Impact of inoculants on alfalfa silage: a multi-omics analysis reveals microbial community and metabolic shifts despite undesirable fermentation quality

Lactic acid bacteria are extensively utilized in silage production to enhance fermentation quality, yet their effects remain variable. This study investigated the potential role and underlying mechanisms of inoculants in silage fermentation through microbiome and metabolome analyses, despite suboptimal fermentation outcomes. Alfalfa was wilted to 300 g/kg (LDM) and 430 g/kg (HDM) fresh weight and ensiled either without inoculation (CON) or with Lactiplantibacillus plantarum (LP) or Pediococcus pentosaceus (PP).
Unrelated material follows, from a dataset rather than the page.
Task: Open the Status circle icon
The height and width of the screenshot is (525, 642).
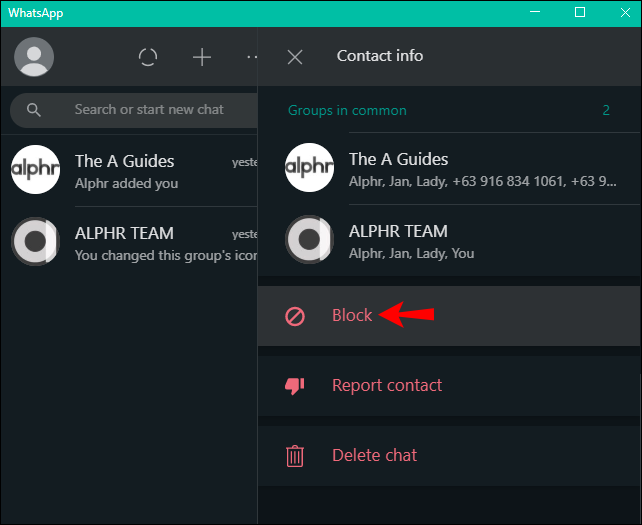Action: (148, 57)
After 60 days of fermentation at 20°C, samples were assessed using integrated microbiome sequencing and metabolome profiling alongside conventional fermentation parameters. All treatments exhibited elevated pH values (> 5.00), particularly under LDM condition, indicating inadequate fermentation. Although LP and PP inoculation resulted in lower pH values, they had no impact on proteolysis or nutritional preservation. Microbiome analysis revealed distinct bacterial community structures, with CON and PP-treated silages dominated by Weissella and Pediococcus, whereas LP-inoculated silage was characterized by high levels of Lactiplantibacillus abundance and substantial proportions of Hafnia-Obesumbacterium and Enterobacter, irrespective of DM content. LP inoculation enhanced amino acid and energy metabolism within bacterial communities while suppressing carbohydrate and nucleotide metabolism. Metabolome analysis confirmed significant metabolic shifts between DM contents; at LDM, LP-inoculated silage exhibited reduced lactulose and lyxose concentrations, while at LDM, LP and PP treatments increased tyrosine levels but decreased N-Methyl-DL-alanine and N(alpha), N(alpha)-dimethyl-L-histidine concentrations. These findings demonstrate that bacterial inoculants profoundly influence microbial composition and metabolic pathways in silage, even in the absence of substantial improvements in conventional fermentation metrics. The integration of microbiome and metabolome analyses provides novel insights into the complex mechanisms of inoculant-mediated silage fermentation.